### DOCUMENT SEGMENT
Friday, July 12, 2013

Glenn Jones on music of John Fahey that really expanded his mind



As a teenager, US guitarist Glenn Jones saw Hendrix, Beefheart and The Stooges live, and was spat on by Janis Joplin, but it was the music of John Fahey that really expanded his mind

Glenn Jones with John Fahey on the former’s key fob from the Kowlon tiki bar, 1989

After discovering Jimi Hendrix’s Axis: Bold As Love in 1967 (described as “a guided tour of Hieronymous Bosch’s Hell” in the weekly supermarket supplement that came in our local newspaper), I began hounding my father for a guitar. I was 14.

Consider that just a few weeks earlier I’d brought home Herman’s Hermits – Their Greatest Hits, and you have some idea how quickly things were changing for me, how many doors were opening and how big the world suddenly seemed. A year later I was taking in Big Brother & The Holding Company from a front row seat at a movie theatre in Jersey City, New Jersey on a rainy Tuesday night, and gloried in Janis Joplin’s spittle spattering my face.

I saw Hendrix play for nearly three hours at what is reckoned to be one of the best concerts he ever gave: the second show with Band Of Gypsys on New Year’s Day 1970 at the Fillmore East. Just a few weeks later at Ungano’s in New York City, Captain Beefheart & The Magic Band blew my little mind – the group was more aggressive, more blindingly intense than any I’ve ever heard, before or since. By the early 70s I was writing letters to Sun Ra and Harry Partch. In 1973 I saw The Stooges at Max’s Kansas City on the second date of the Raw Power tour, and a few months later attended the reopening of the Kitchen at its new location at Broome and Wooster Streets in New York, which was celebrated with two nights of the music of John Cage, with both the composer and Merce Cunningham in attendance. Musical epiphanies were not only possible then, they were practically unavoidable.

I first heard the music of John Fahey in my Life Drawing class at Virginia Commonwealth University in Richmond in 1971, where I was a first year Fine Arts student. I made a mental note of the name, and on spring break went nosing through the John Fahey bin at Sam Goody’s in Paramus, New Jersey, one of the record stores that had sustained me through my high school years. After poring over the five or six Fahey albums they had in stock, I bought The Great San Bernardino Birthday Party And Other Excursions. I suspect my choice had something to do with the cover. It gave off that whiff of obscure inscrutability that had so drawn me to ESP records by The Godz, James Zitro and The Holy Modal Rounders, records that looked as otherworldly as they sounded.

I didn’t know it at the time, but The Great San Bernardino Birthday Party was Fahey’s most experimental album to date. The recordings, made between 1962 and 65, find John toying with knotty dissonance (“Guitar Excursion Into The Unknown”), backwards tapes (“Knotts Berry Farm Molly”) and open tunings (the title track is in open G minor). Also included were recordings of Fahey’s guitar accompanied by flute (“900 Miles”), veena (“Sail Away Ladies”) and church organ (“Will The Circle Be Unbroken”). But it is the 19 minute title track that is the album’s outstanding feature. A kind of musical stream of consciousness made up of 11 discrete parts separately recorded and then cobbled together (with all the seams still showing), it unfolds very slowly, as so many of Fahey’s works do, its heavily reverbed opening chords giving way to syncopated picking. The ascending/descending pattern that begins after 38 seconds still gives me goosebumps, as does the section played with a slide beginning at 10'25".

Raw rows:
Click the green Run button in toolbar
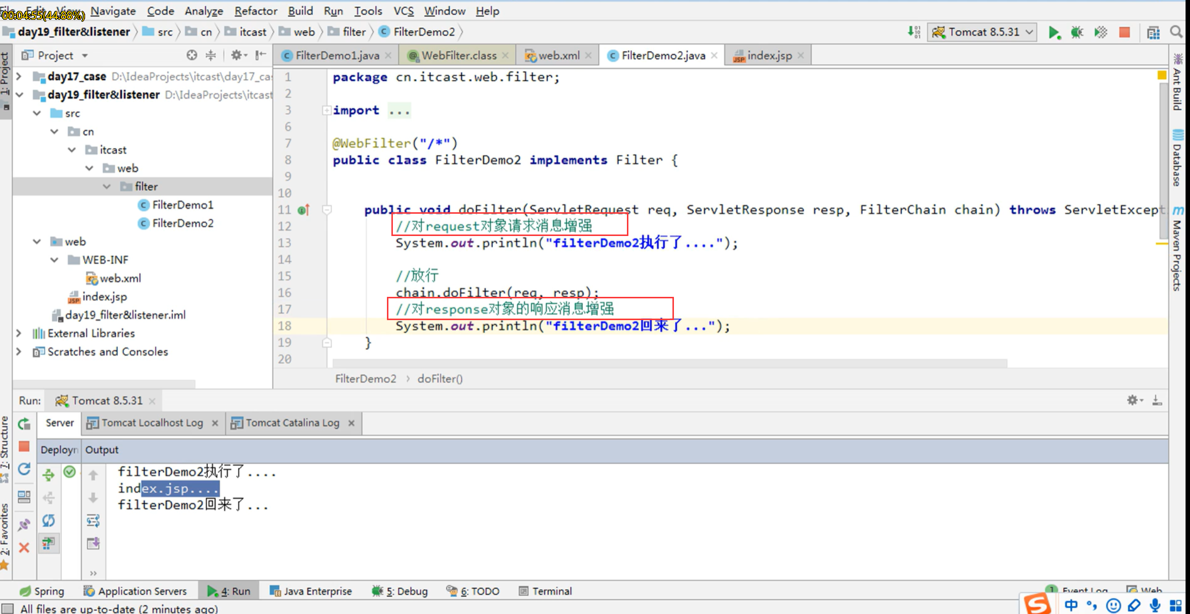1190x614 pixels. click(x=1053, y=33)
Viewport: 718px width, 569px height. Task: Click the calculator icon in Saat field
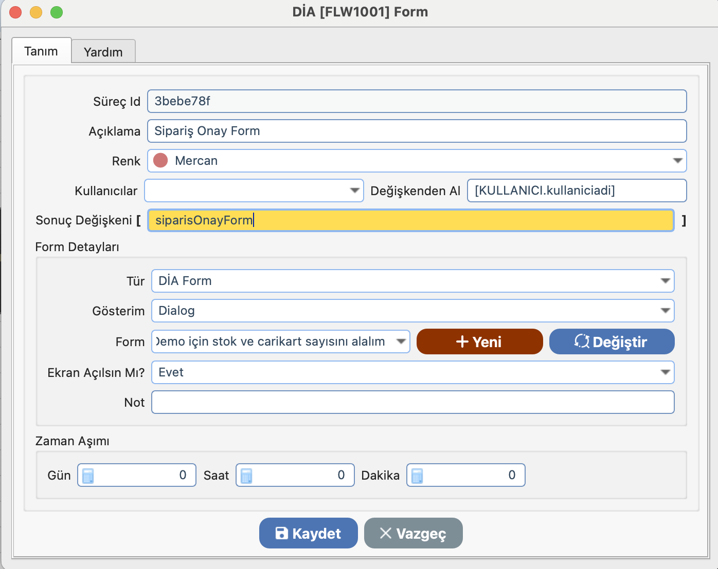point(246,476)
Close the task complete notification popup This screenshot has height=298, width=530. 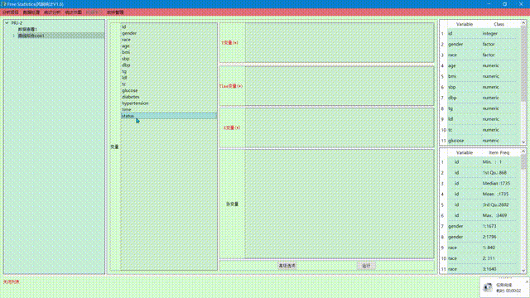[527, 281]
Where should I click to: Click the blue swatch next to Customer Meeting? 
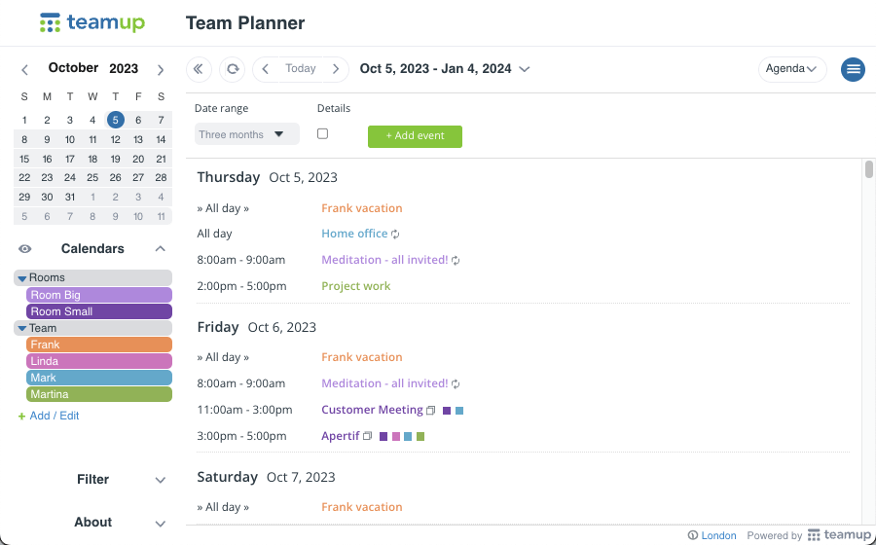459,411
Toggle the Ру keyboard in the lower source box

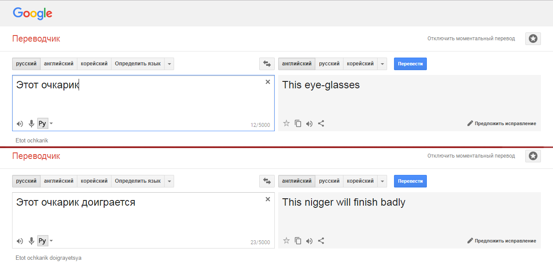pos(42,241)
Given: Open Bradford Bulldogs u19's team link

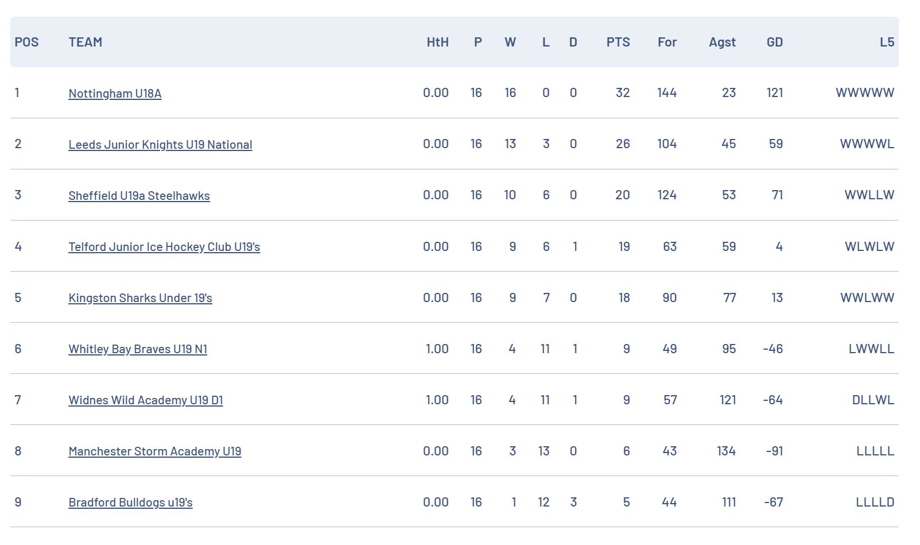Looking at the screenshot, I should click(130, 502).
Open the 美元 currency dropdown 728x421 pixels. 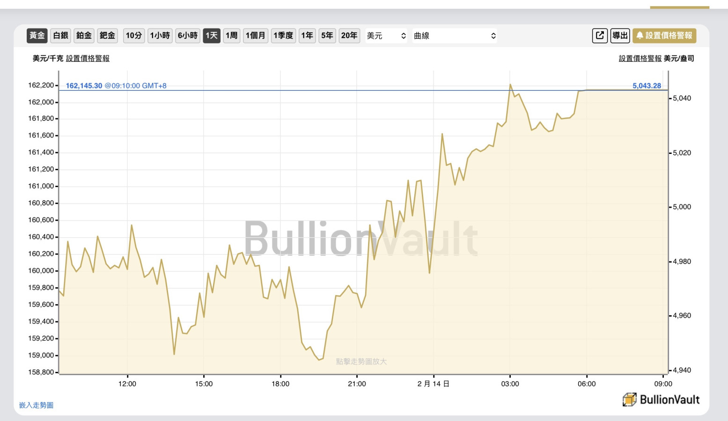(386, 36)
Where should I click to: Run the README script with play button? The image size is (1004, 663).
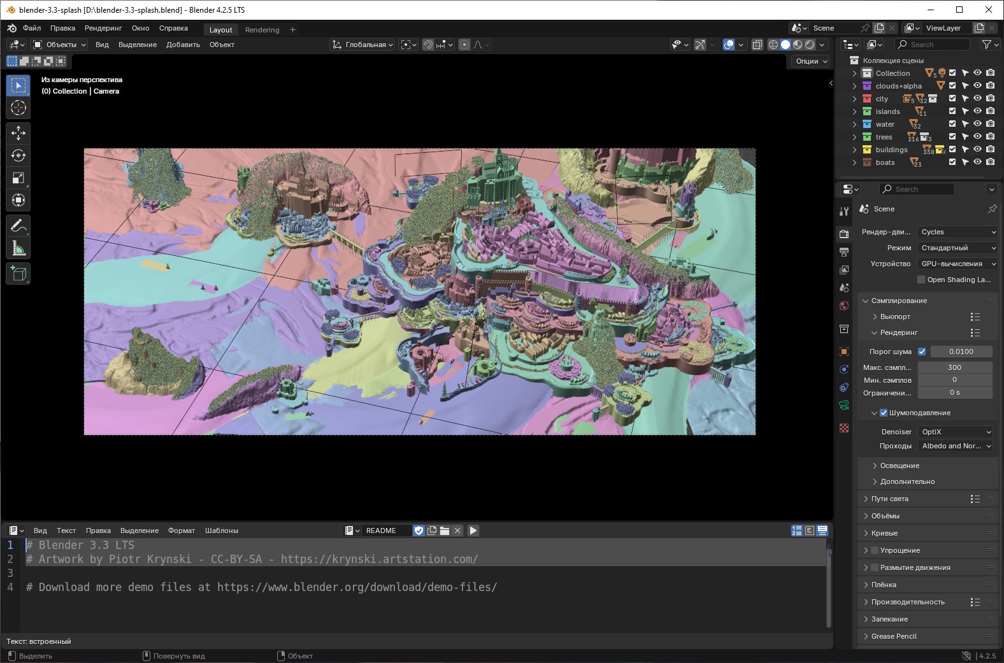(473, 531)
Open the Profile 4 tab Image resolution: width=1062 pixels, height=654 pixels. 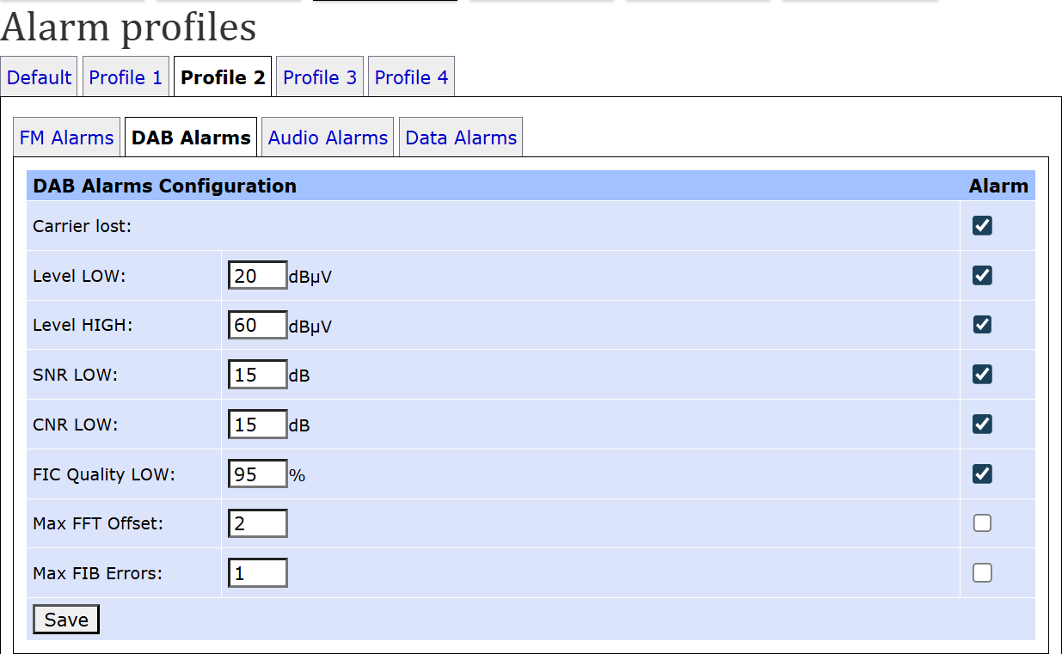(x=412, y=77)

### PROBLEM TO WORK ON
Rewrite the piece on Glenn Jones and John Fahey starting at "Glenn Jones on" and ending at "guitar. I was 14.", putting "young man" in place of "teenager".

### SOLUTION TO THIS PROBLEM
Glenn Jones on music of John Fahey that really expanded his mind



As a young man, US guitarist Glenn Jones saw Hendrix, Beefheart and The Stooges live, and was spat on by Janis Joplin, but it was the music of John Fahey that really expanded his mind

Glenn Jones with John Fahey on the former’s key fob from the Kowlon tiki bar, 1989

After discovering Jimi Hendrix’s Axis: Bold As Love in 1967 (described as “a guided tour of Hieronymous Bosch’s Hell” in the weekly supermarket supplement that came in our local newspaper), I began hounding my father for a guitar. I was 14.